Citando quindi la Suprema Corte “la malizia artificiosa sotto forma di nascondimento di uno stato di fatto, determinato evidentemente dalle condotte attive del medico preesistenti alla omessa comunicazione, costituisce raggiro: il mero silenzio non può qualificarsi come meramente passivo in quanto l’omessa rilevazione di circostanze che il ricorrente aveva l’obbligo di riferire configura uno stato di fatto apparente, conseguenza diretta del preordinato inganno dell’agente nella prospettiva dell’induzione in errore della controparte”.
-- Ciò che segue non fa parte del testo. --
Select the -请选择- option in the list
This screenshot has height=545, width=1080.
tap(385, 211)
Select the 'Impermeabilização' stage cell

I principi affermati includono la distinzione tra la nozione di raggiro e quella di artifizio, sottolineando che il raggiro non coincide sempre con una condotta attiva come nell'artifizio. Infatti, il raggiro riguarda comportamenti ispirati all'astuzia e all'ingegnosità, mirati a sfruttare l'ingenuità o la buona fede altrui e a causare una rappresentazione erronea della realtà nel destinatario. Infine, il silenzio può essere considerato un raggiro solo quando si configura come un silenzio "eloquente", nascondendo un comportamento fraudolento specifico, piuttosto che un semplice silenzio inerte.